= Taxation in Albania =

In Albania, taxes are levied by both national and local governments. Most important revenue sources, include the income tax, social security, corporate tax and the value added tax, which are all applied on the national level. The Albanian Taxation Office is the revenue service of Albania.

As of 2014, income tax is progressive, with three brackets.

| Monthly income | Tax rate |
|---|---|
| In between 0 L and 30000 L | 0% |
| In between 30000 L and 150000 L | 13% |
| In excess of 150000 L | 23% |

Earlier, Albania had a flat tax of 10%, which was implemented in 2008. Value-Added Tax is levied at two different rates of 20% as standard rate, and 10% on medicinal products.
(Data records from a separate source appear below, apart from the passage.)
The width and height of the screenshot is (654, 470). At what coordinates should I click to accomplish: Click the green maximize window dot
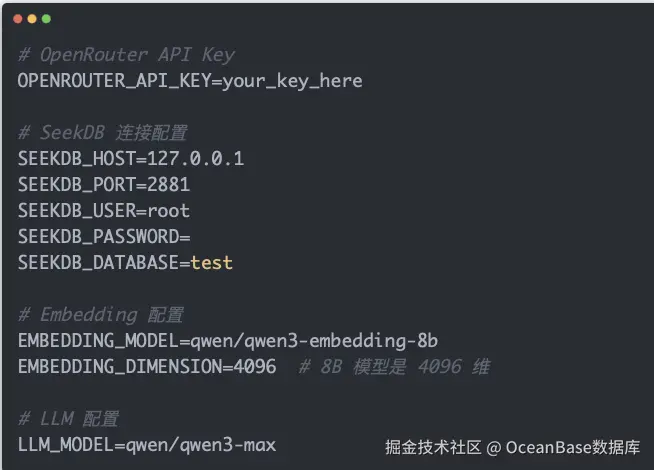(x=46, y=19)
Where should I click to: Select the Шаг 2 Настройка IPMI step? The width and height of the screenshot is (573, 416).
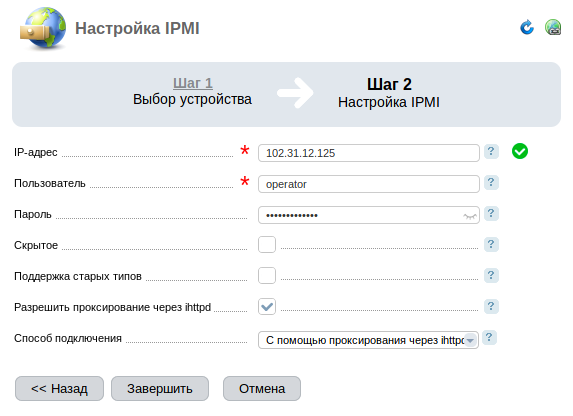[x=389, y=93]
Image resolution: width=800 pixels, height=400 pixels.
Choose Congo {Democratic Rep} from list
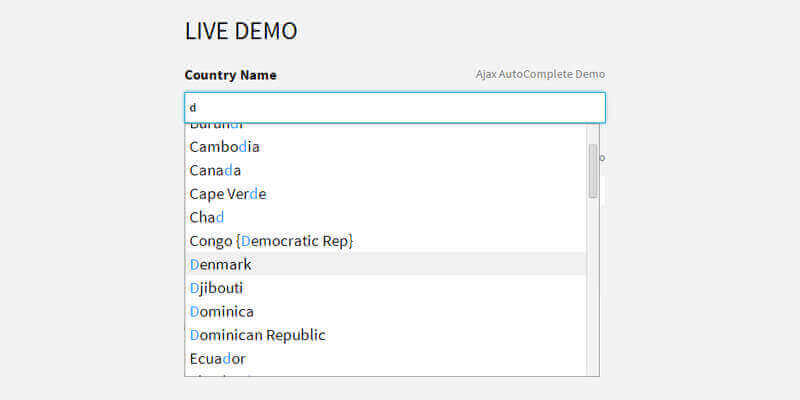(271, 241)
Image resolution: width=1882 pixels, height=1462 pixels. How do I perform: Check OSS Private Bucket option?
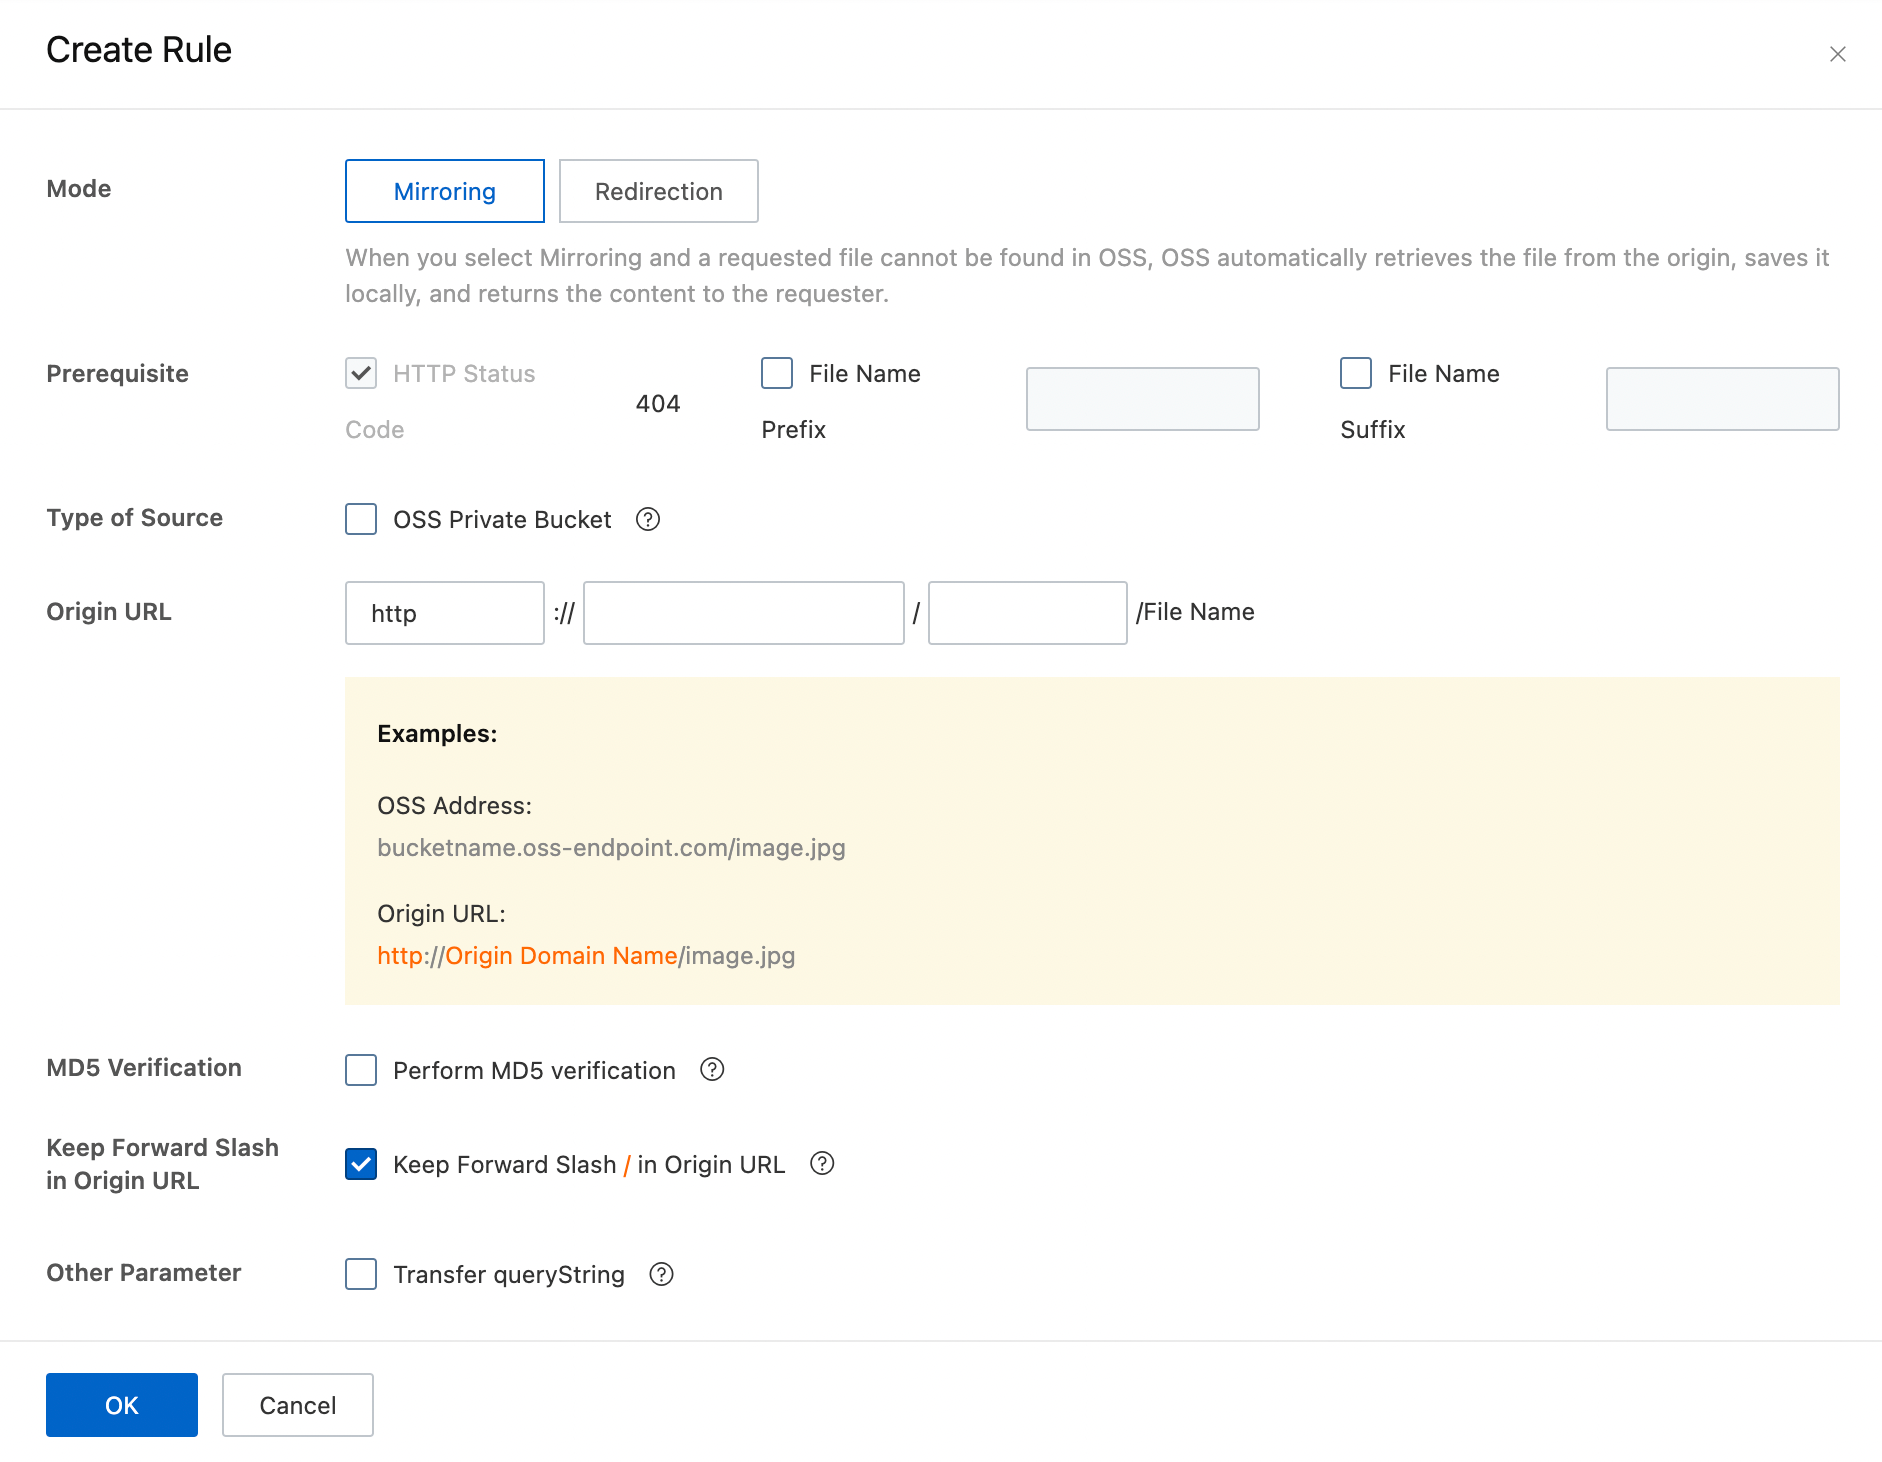(x=361, y=519)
Social security and health insurance contributions are paid on employment, civil and management income. Contributions is paid on a monthly income, from a minimum of 22,000 to a maximum amount of 95,130. The employees contribution is 9.5% while the employer pays 15%. Health insurance is levied at 1.7% for both employee and employer. The self-employed pay 23% for social security and 7% for health insurance.

Corporate tax in Albania is levied at a flat rate of 15%. Businesses with a turnover of less than 8 million is exempt from corporate tax. A business is tax resident when the company has been incorporated in Albania or has a permanent establishment or the management and control is exercised in Albania.